EXTRACTED TEXT —
____________

The Student News Site of Texas State University

The University Star

The Student News Site of Texas State University

The University Star

Senior 30: From carhop to columnist

Tiaras+30+pic
Tiara’s 30 pic

Editor’s Note: “-30-” has traditionally been used throughout journalism to indicate the end of a story. Each semester, The University Star encourages its graduating seniors to write a Senior 30 — a farewell piece to readers — indicating the conclusion of a journalist’s time as an active member of our organization.
Picture this: I’m fresh back from a stint away from college – a year spent working in fast food for cash tips that ended abruptly when my workplace burned to the ground. I spent much of the years before my break burnt out and bored and am seeking some form of outlet to maintain the improved mood that my break has granted me. I wander to the listings on The Star’s jobs page one afternoon, and my eyes immediately land on the opinion columnist position. I really want to apply, but I don’t really have much of a journalism background, except for a year in middle school yearbook and a short-term gig writing embarrassing online listicles entitled things like “5 Forgotten Memes” and “An Open Letter to Those Who Stick Gum Under the Desk.” So, I don’t apply. But when the application closes, then reopens in December 2021, something in me tells me to apply, so I do. I get an email inviting me to an interview, and I schedule one via Zoom a few days before Christmas. As you can probably guess, the interview went well.
My time at The Star – which, despite feeling like a fixture throughout my college experience, will clock in at just under a year by my graduation date – has afforded me more opportunities than I could possibly have imagined when I emailed my acceptance of my position on a chilly evening in early January, even outside of the chance to see my writing in print, which was pretty dang cool. Shortly after I started writing, I was offered an opportunity to work with the street team, and I spent every Tuesday morning in the spring semester passing out papers on the quad and talking to people, friends and strangers alike, about all the different articles that had recently been published. Then, in April, I won Columnist of the Year, an award that my peers granted to me even though I’d only been a columnist for a few months, and that now sits on my desk as a reminder to keep going even when I’m gripped with imposter syndrome.
Then in August, Dillon, the opinions editor, called me on Zoom before school started back and asked me if I’d like to be the assistant opinions editor, which I agreed to because, even though my schedule was crammed, I was too excited about the opportunity to pass it up. And I’m very glad I didn’t; working as the assistant opinion’s editor has been some of the most rewarding work, I’ve done in my college career. Transforming our hardworking skeleton crew of three into a passionate, vibrant group of twelve has really strengthened my leadership skills, my editing skills, and even my own writing skills, and I’ve learned so much about myself and how to help others tell their stories in the best way possible.

____________

PROBLEM TO SOLVE — Please write out the passage of the Senior 30 farewell column that opens with the words containing "Tiaras+30+pic" and closes with "of our organization.".

RECORDED DATA —
____________

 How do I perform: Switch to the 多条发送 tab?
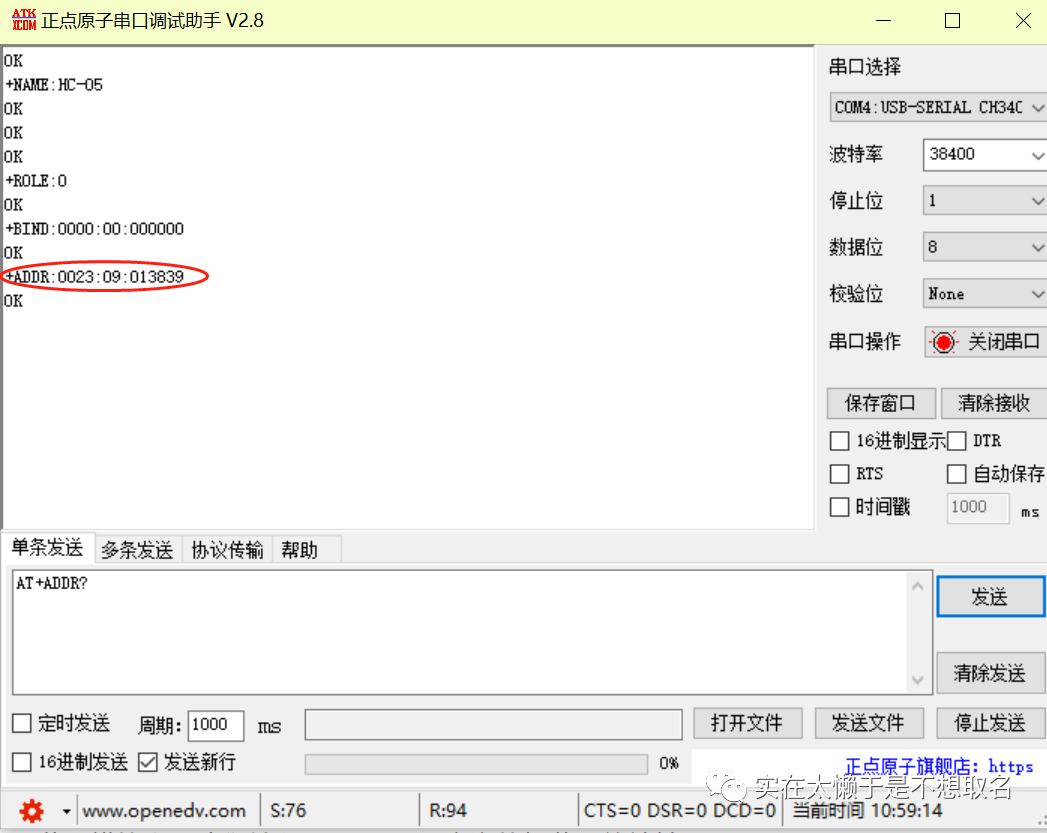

____________

RIGHT ANSWER —
Tiaras+30+pic
Tiara’s 30 pic

Editor’s Note: “-30-” has traditionally been used throughout journalism to indicate the end of a story. Each semester, The University Star encourages its graduating seniors to write a Senior 30 — a farewell piece to readers — indicating the conclusion of a journalist’s time as an active member of our organization.